##### Supplied information

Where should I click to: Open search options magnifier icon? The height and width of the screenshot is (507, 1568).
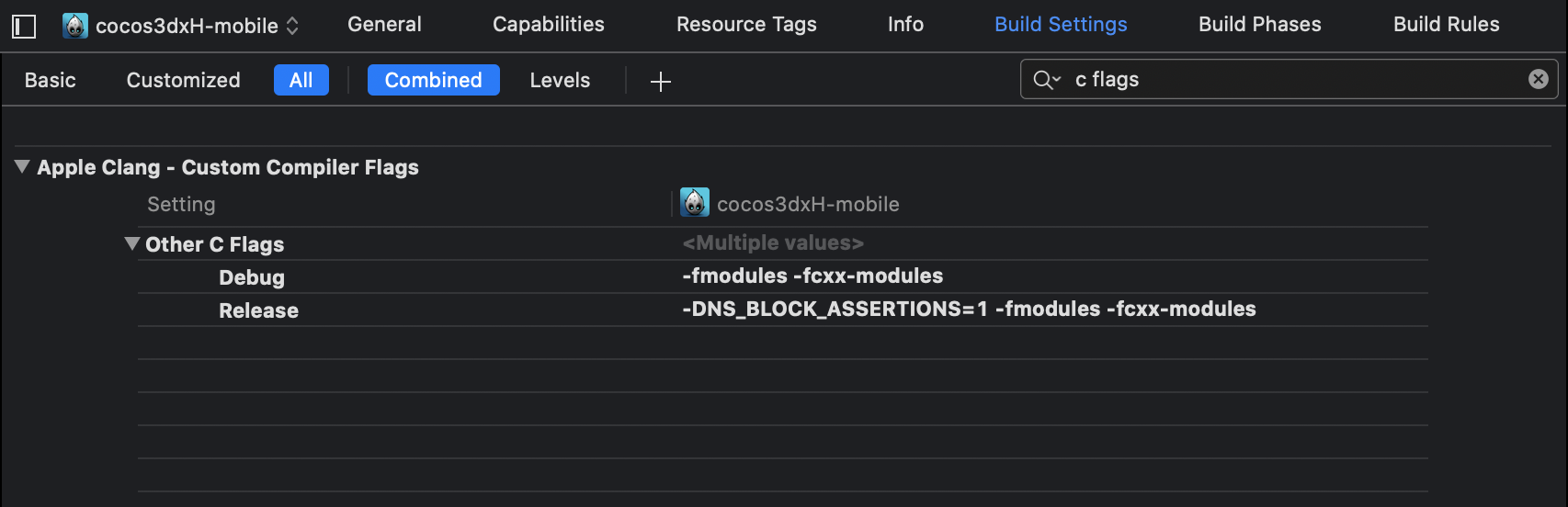(1046, 80)
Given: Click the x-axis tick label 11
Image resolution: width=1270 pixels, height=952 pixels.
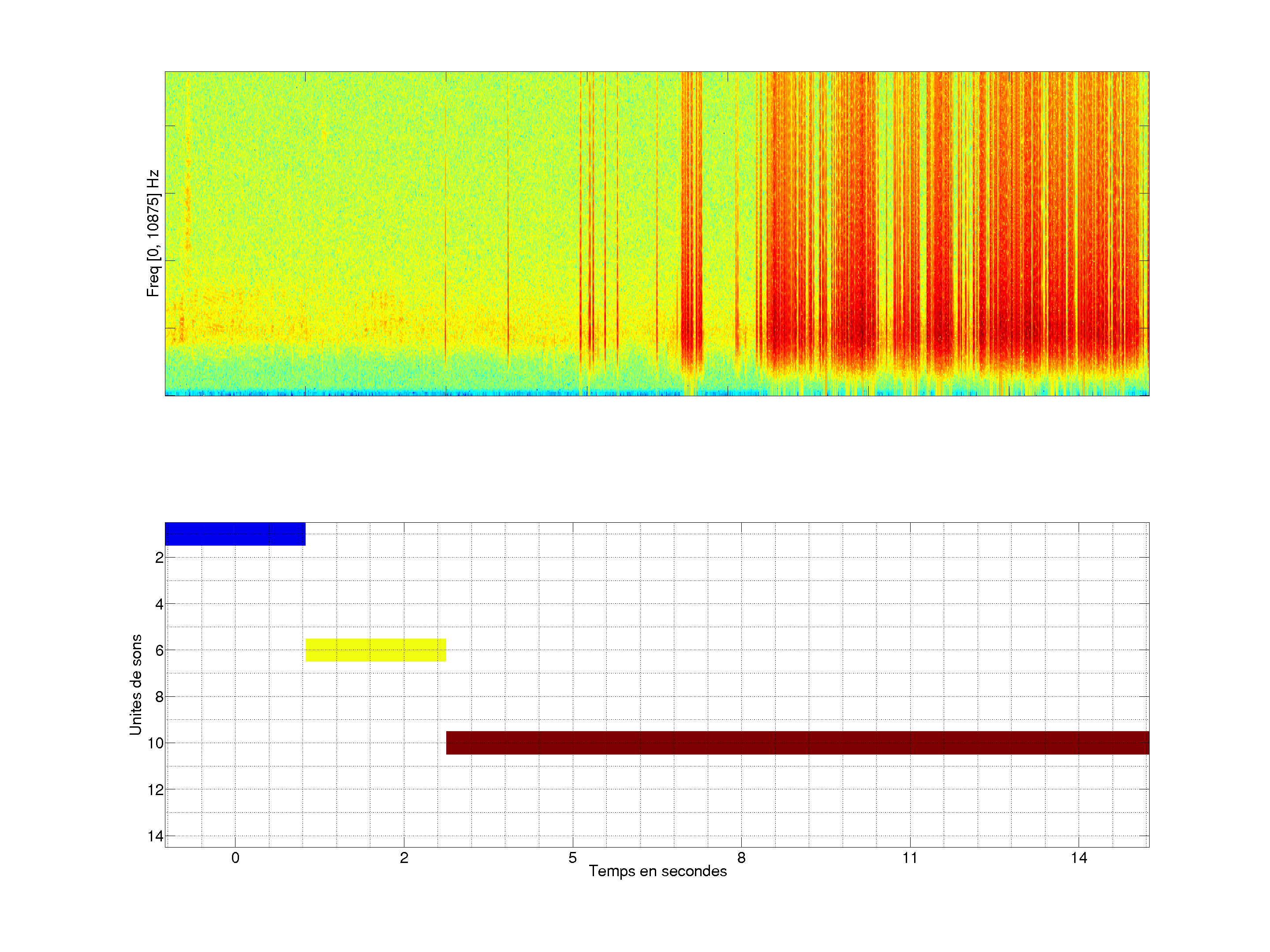Looking at the screenshot, I should [x=909, y=858].
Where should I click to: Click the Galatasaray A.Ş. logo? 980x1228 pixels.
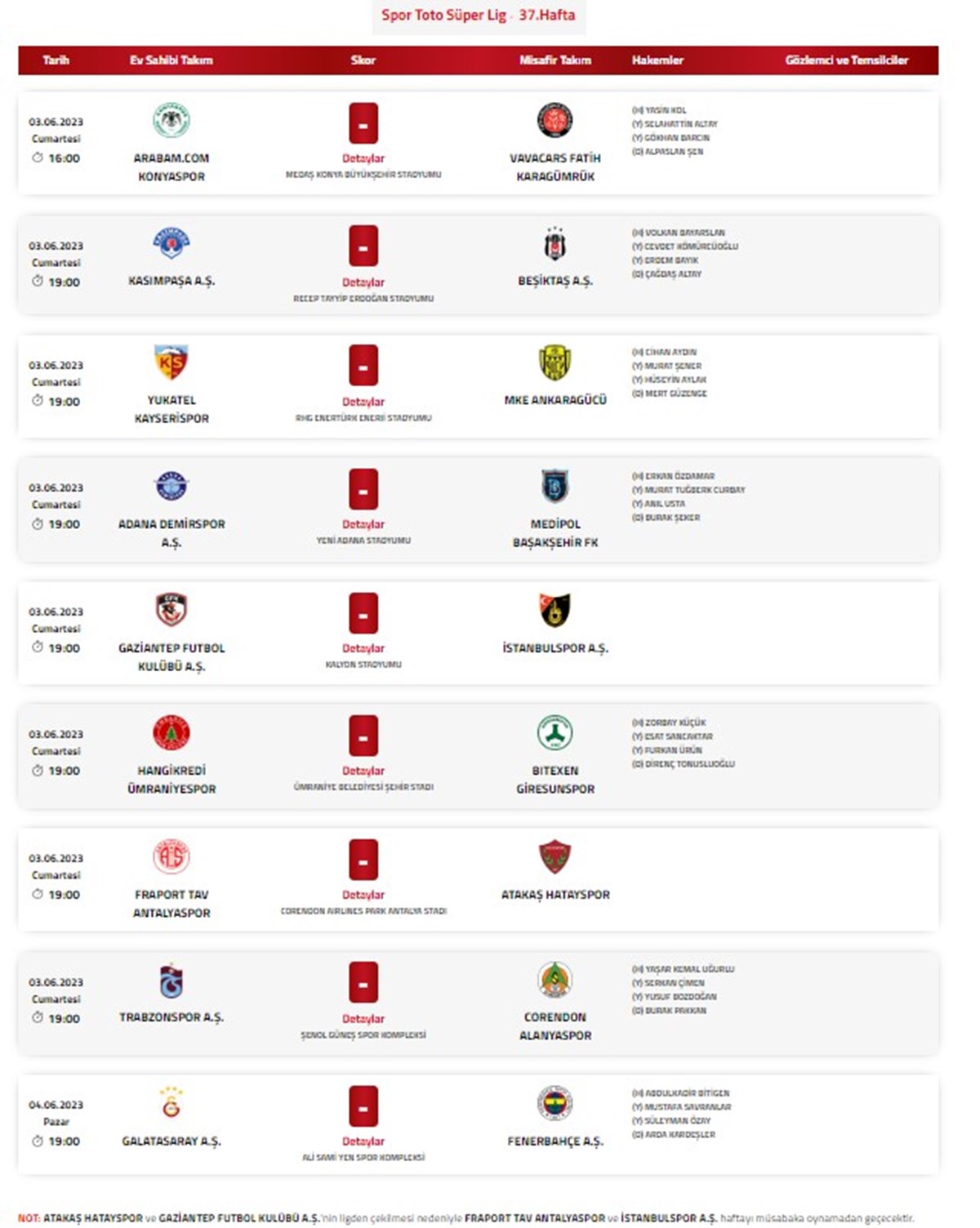pos(172,1102)
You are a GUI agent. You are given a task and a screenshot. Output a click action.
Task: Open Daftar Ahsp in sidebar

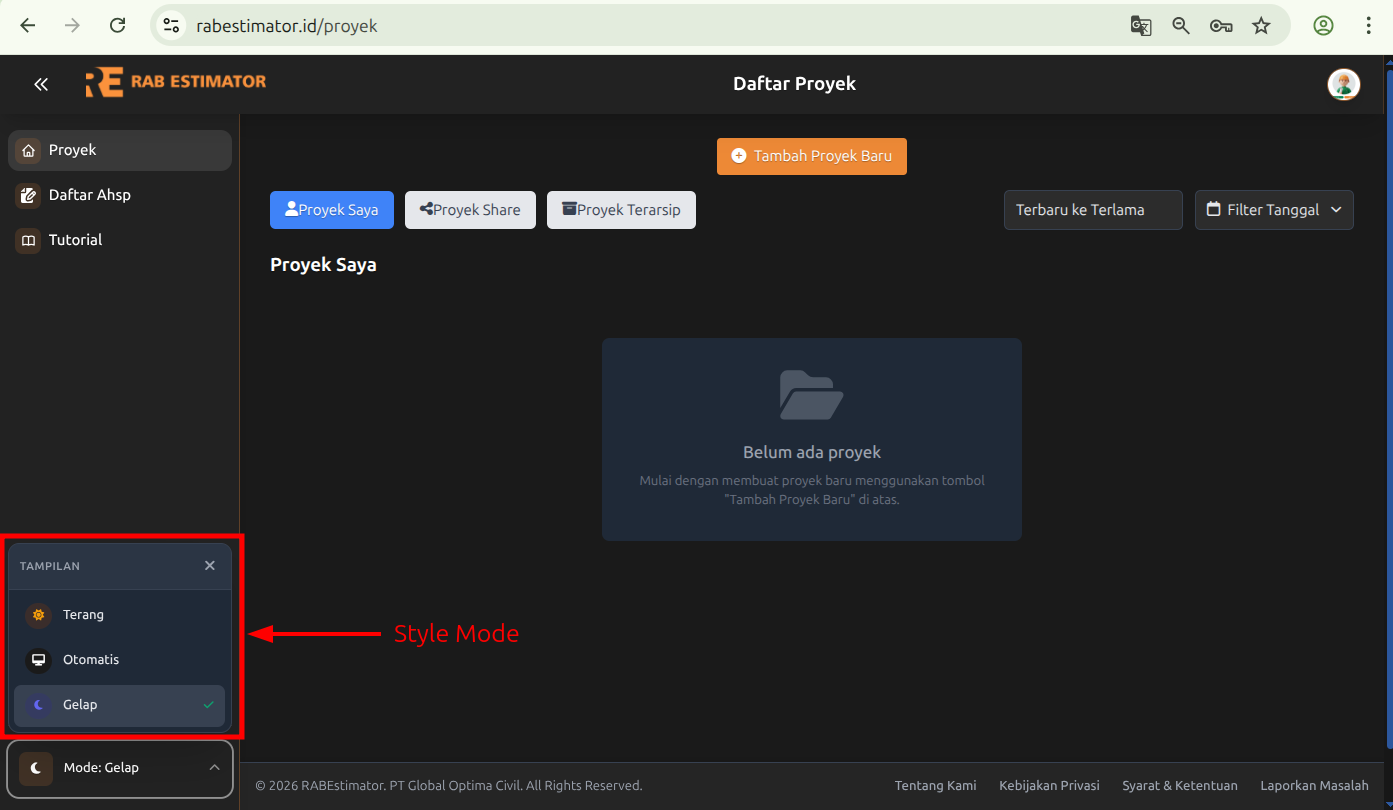click(x=89, y=195)
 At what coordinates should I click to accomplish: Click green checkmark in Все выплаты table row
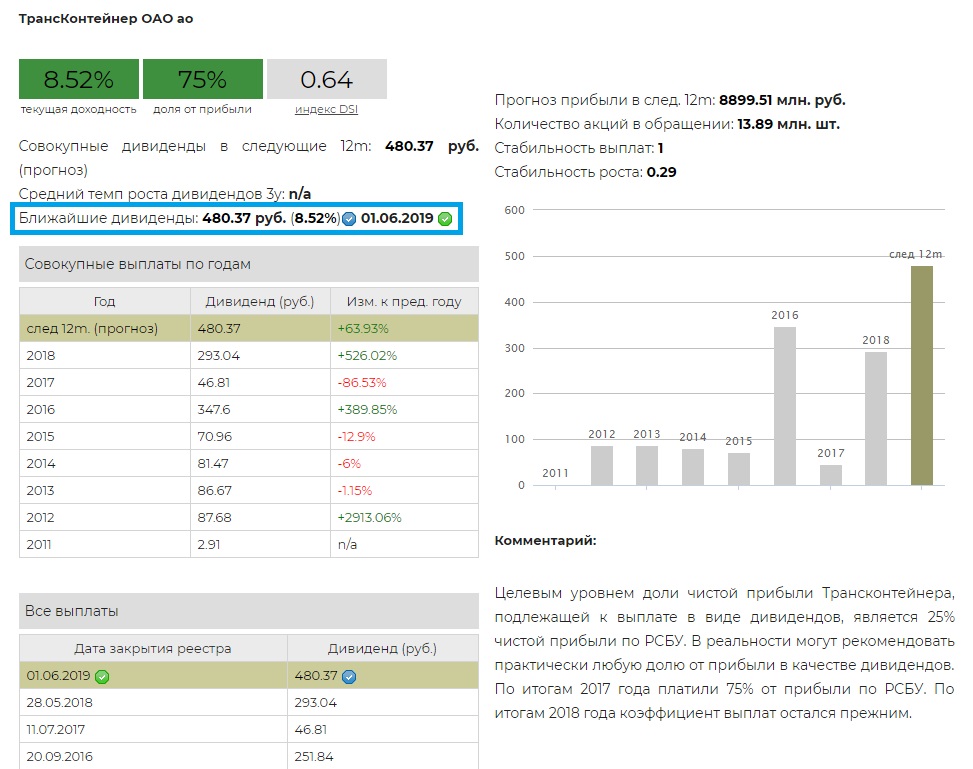[x=102, y=676]
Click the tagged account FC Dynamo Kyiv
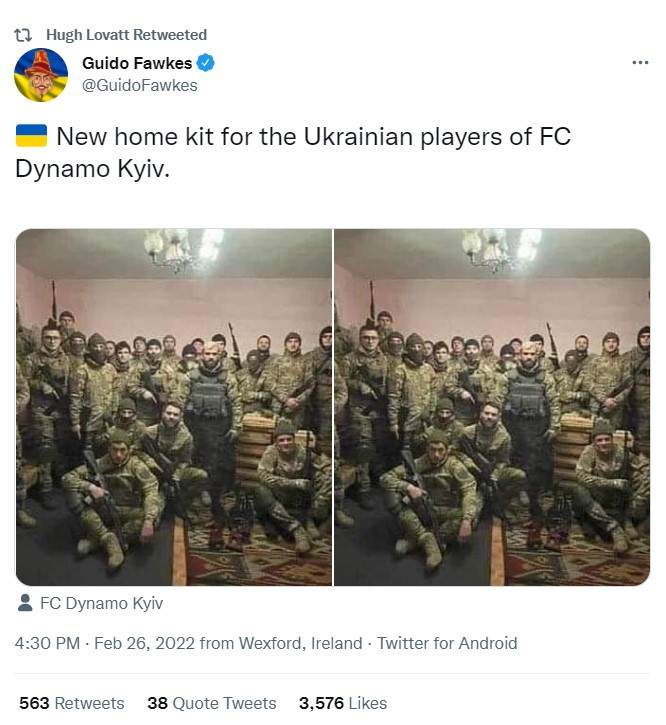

##########

Copy the lines of the listing from the one containing "At what coordinates" through the end of the listing, inclusive. Leave out the pictures.

 At what coordinates should I click to accomplish: Click green checkmark in Все выплаты table row
[x=102, y=676]
Click the tagged account FC Dynamo Kyiv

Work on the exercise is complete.